Creating artificial twins, also known as virtual twins, through adoption is a bit of a sticky wicket in adoption circles. Artificial twinning means having two children in the family that are closer than could occur through birth where at least one child is adopted. This can happen through the adoption of two unrelated kids at the same time or through the adoption of one child that is close in age to a child already in the family through either birth or adoption. Melissa Fay Greene writes about her family’s experience with artificial twinning in her wonderful new book No Bike Riding in the House Without a Helmet when they adopted a preteen boy the same age as a son they had adopted a few years earlier. We talked about her experience on this week’s Creating a Family show. Creating a Family provides plenty or resources for those thinking about artificial twinning or those who are raising virtual twins.
- Creating a Family radio show where we interviewed experts on creating virtual twins and how to minimize the risks to the children and provide resources for families considering this option.
- Artificial Twinning/Virtual Twins page
- Chart on the Pros and Cons of Adopting More Than One at a Time
- Top Ten Tips for Parenting Artificial Twins (Virtual Twins) Through Adoption
A Virtual Twin’s Experience
Up until now, however, we haven’t heard from an adult who was raised as an artificial twin. As you probably know, I am a huge believer in listening to adult adoptees; however, I caution that no one adoptee speaks for the diverse whole. Below is one woman’s experience. Please share your experience as an adoptive parent or an adoptee with virtual twinning in the comments.
All my brother and I had as young children was each other. At six years old, our adoptive parents divorced over dad’s alcoholism, which had resulted in domestic violence. My adoptive mother was raised in a strong religious family where children played such an important role in their beliefs. By all appearances only being able to conceive one much older bio son and then to adopt two babies so close in age was a desperate attempt to fix an already broken marriage. However, we shared a tight connection as brother and sister up until dad walked out of our lives.
Not that most adoptions start out like ours did or continue to get much worse, but it’s what I experienced from having a non-bio brother so close in age that might in some way help other adoptive parents.
1. My adoptive brother and I were as different as night and day in every way possible. Being forced to tell anyone who asked that we were twins but had different birth dates caused a lot of unnecessary gossip and confusion as we got older. I still have friends from Junior High who ask me on Facebook if we were really twins. There is no simple explanation as to why I wouldn’t have been telling the truth.

DIRECTION 1
Transcribe the part of the text on virtual twins that starts at the words "Not that most" and ends after the words "other adoptive parents.".
DIRECTION 2
In the text on virtual twins, what is the title of the book in which Melissa Fay Greene writes about her family's experience with artificial twinning?
The lines that follow are drawn from a separate source.

GIVEN DATA
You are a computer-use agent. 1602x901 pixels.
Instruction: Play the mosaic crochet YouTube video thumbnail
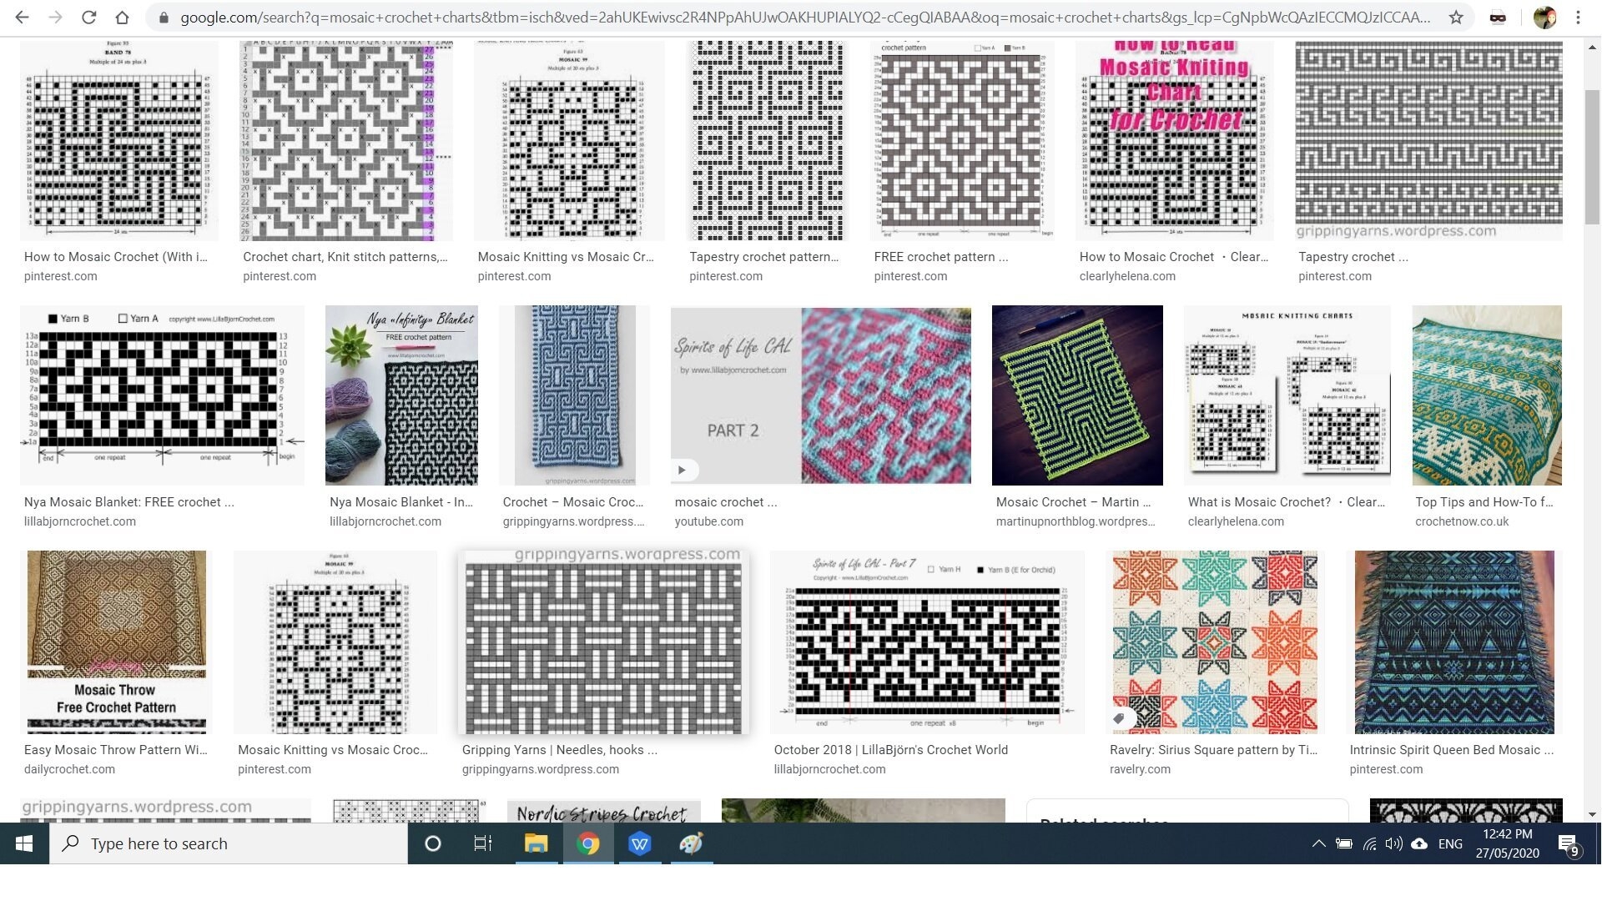point(683,470)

ANSWER 1
Not that most adoptions start out like ours did or continue to get much worse, but it’s what I experienced from having a non-bio brother so close in age that might in some way help other adoptive parents.

ANSWER 2
No Bike Riding in the House Without a Helmet